**WORK INSTRUCTIONS:** Reproduce each line below precisely. Drop the pictures.

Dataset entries
↓↓↓

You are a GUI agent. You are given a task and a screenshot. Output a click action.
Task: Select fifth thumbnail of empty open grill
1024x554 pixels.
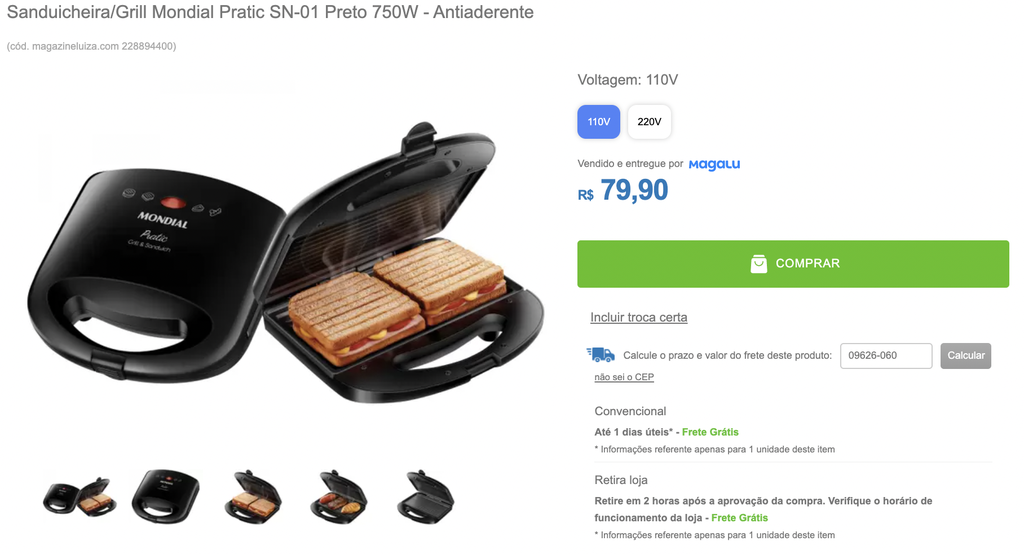pos(425,497)
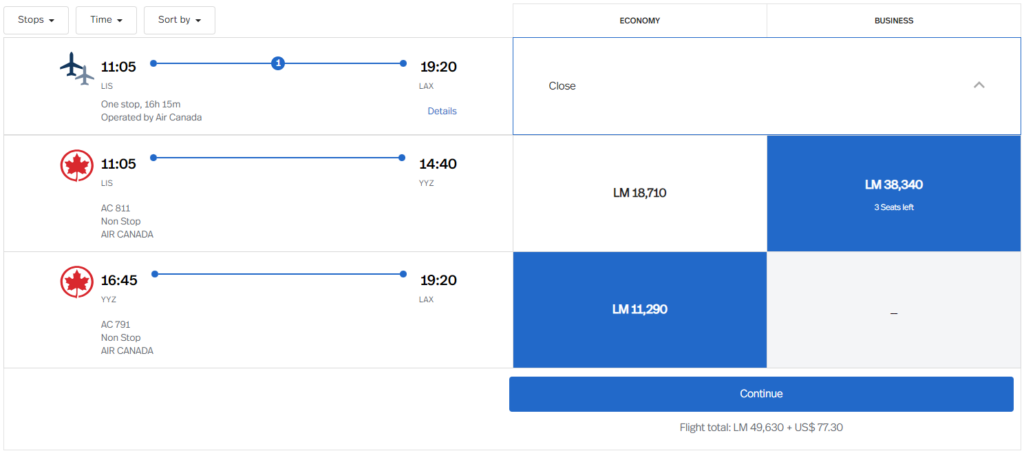Select Economy fare LM 11,290 for AC 791
The height and width of the screenshot is (451, 1024).
640,309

↑↑↑

**WRITTEN SOLUTION:**
You are a GUI agent. You are given a task and a screenshot. Output a click action.
Task: Select fifth thumbnail of empty open grill
1024x554 pixels.
pos(425,497)
Select Economy fare LM 11,290 for AC 791
The height and width of the screenshot is (451, 1024).
640,309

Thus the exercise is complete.